Most of the code is available under an open source GPL license, however the underlying model weights, while ‘available’, are licensed for non-commercial use only. The long and short of this is that while anyone is free to inspect, modify, and redistribute the code (subject to the usual terms of the GPL license), they can’t use the trained models in any commercial setting without a paid license. There is a waiver in place, however, that exempt companies with less than $2 million in revenue.
“We picked this approach to enable Marker to be used widely, while asking those who can afford to pay to do so,” Paruchuri explained.
And this ethos also sits at the heart of its decision to release the code under a “copyleft” GPL license, rather than a permissive MIT or Apache license.

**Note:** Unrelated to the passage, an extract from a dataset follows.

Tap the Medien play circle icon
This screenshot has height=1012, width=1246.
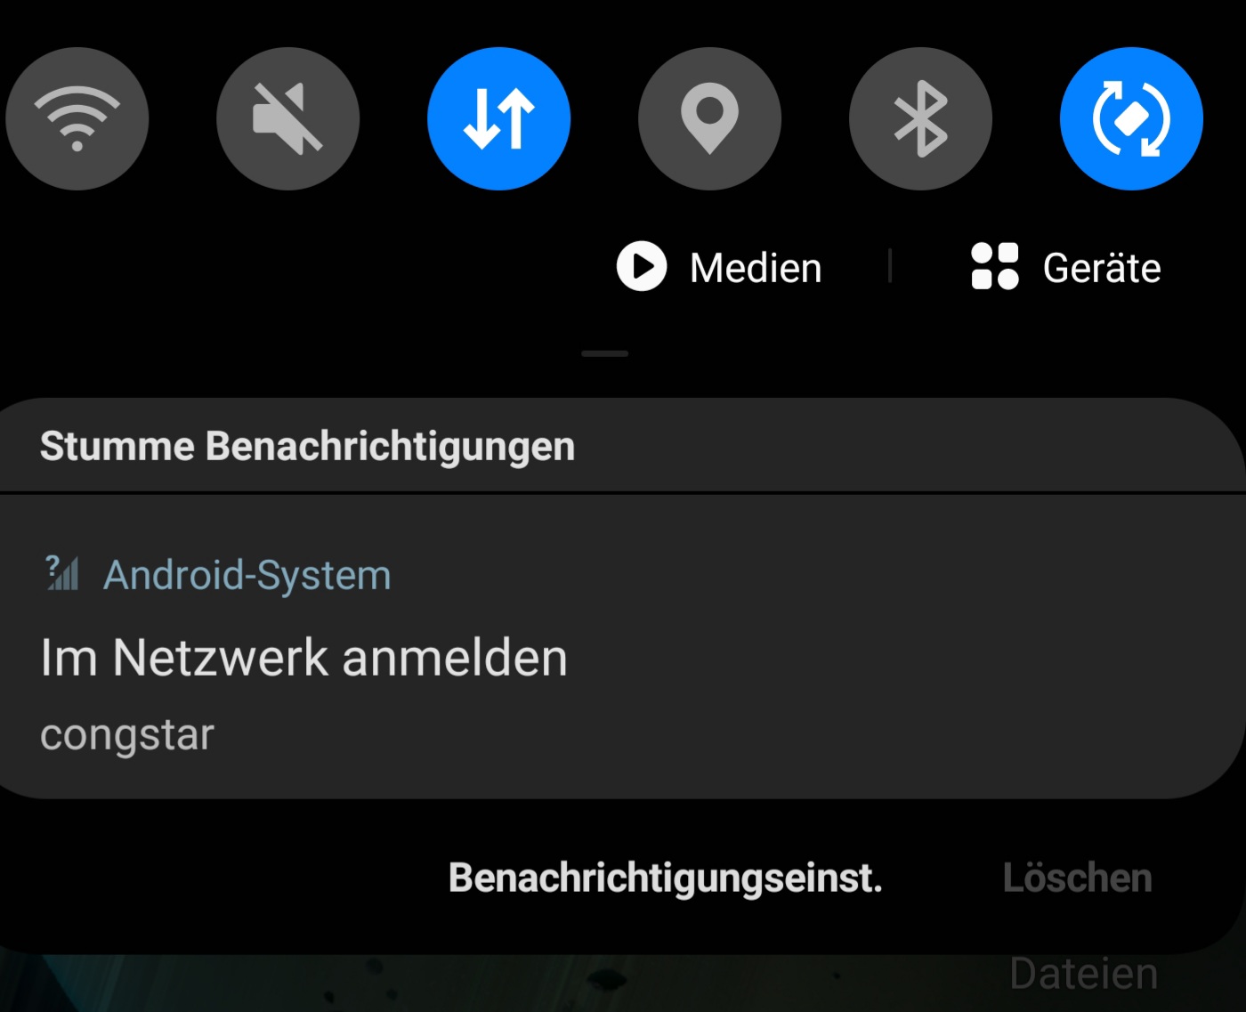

“This ensures that anyone who builds on our work contributes back to the ecosystem,” Paruchuri continued. “Amazon and other companies are known to fork and use similar products without contributing back. We want our repositories to be as widely accessible as possible, but [we] also need to fund development.”
Datalab offers various plans, including a free tier that allows users to self-host the open source models — this is likely best suited for personal projects, academic research, or similar non-commercial use-cases. There’s also a pay-as-you-go plan which includes a hosted API solution that companies subscribe to; and an enterprise offering that can be API-accessible or hosted on-premise — the latter, according to Kwon, being Datalab’s largest revenue generator.
“We charge enterprise customers a licensing fee that covers overhead, custom work, priority support, and so on,” Kwon said.
With a fresh $3.5 million in the bank, Datalab says it will now be doubling down on developing its foundational models, and scaling its open source community and user base.